### Source excerpt
And I do care about those things. But in a different way. My contribution to this world is not going be  political in nature. My purpose is you living your purpose. That is how I will change the world. But, that used to bring up feelings of guilt for me and I used to make myself wrong for it.

Years ago, I started dating this guy. He cared about all the things that I thought I should care about. At first, it made me feel better to be associated with him and I think he felt similarly about me. Looking back, I didn’t actually even really like him, and I don’t think he really liked me either.

We spent nearly a year together.

Pretending to be people we weren’t.

The entire relationship felt like trying to put a square block into a round hole.

 

The truth is, I am never going to be the authority on politics. If you are looking for that, you have come to the wrong place. And I don’t feel bad about it anymore. Love me or hate me, I am who I am.

I know I am my best, most productive self when I am honoring my value of fun and all my other values. I am my best when I only make commitments to the things I really want in my life. I am certain of who I am and what I want which makes decision-making easy and painless. I take no shit and edit my life frequently and ruthlessly to stay in line with my values.

### Data block
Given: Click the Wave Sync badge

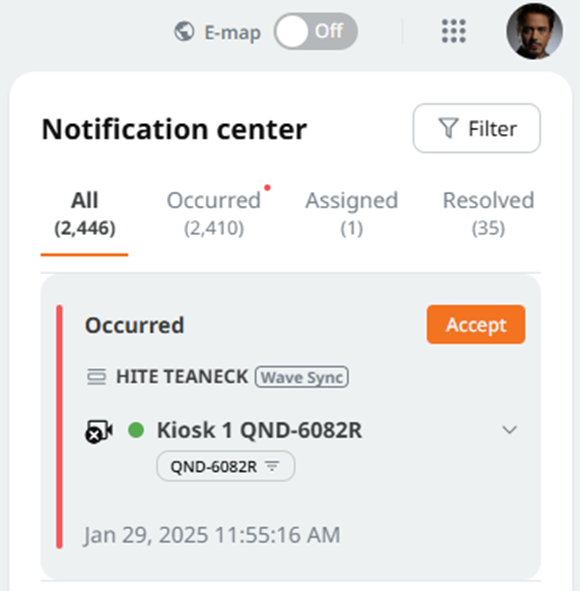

### What is asked
Extend the personal essay about living according to one's own values, beginning immediately after its final sentence.

### Exercise result
The lesson here is:

Stop being someone else’s version of Perfect. Start being YOU.

You are NOT going to leave your legacy pretending to be something you are not. 

Now, of COURSE I still care what people think of me. And I make sacrifices where I need to for the people I care about. BUT, I no longer pretend to be someone I’m not.

I want you to know that this is possible for you too. It’s not that far out of reach. I know because I have done it myself and I have helped dozens of women do it too.

So let’s go into the last 2 weeks of 2016 with these powerful intentions: ( No need to wait until January 1!) 

I am going to fill my  life with the things I  want and love. I’m leaving the drama behind. I’m going to be kind AND I’m going to take no shit. I will swiftly and powerfully get rid of situations and people who don’t deserve my time. I’m going to ask for what I want. I’m going to invite that shit into my life. I’m going to feel the fear and do it anyway. I am bold and courageous. I love my story and what I have been through. It’s polished me like the DIAMOND I am. 50% Sweetheart and 50% Savage all day everyday.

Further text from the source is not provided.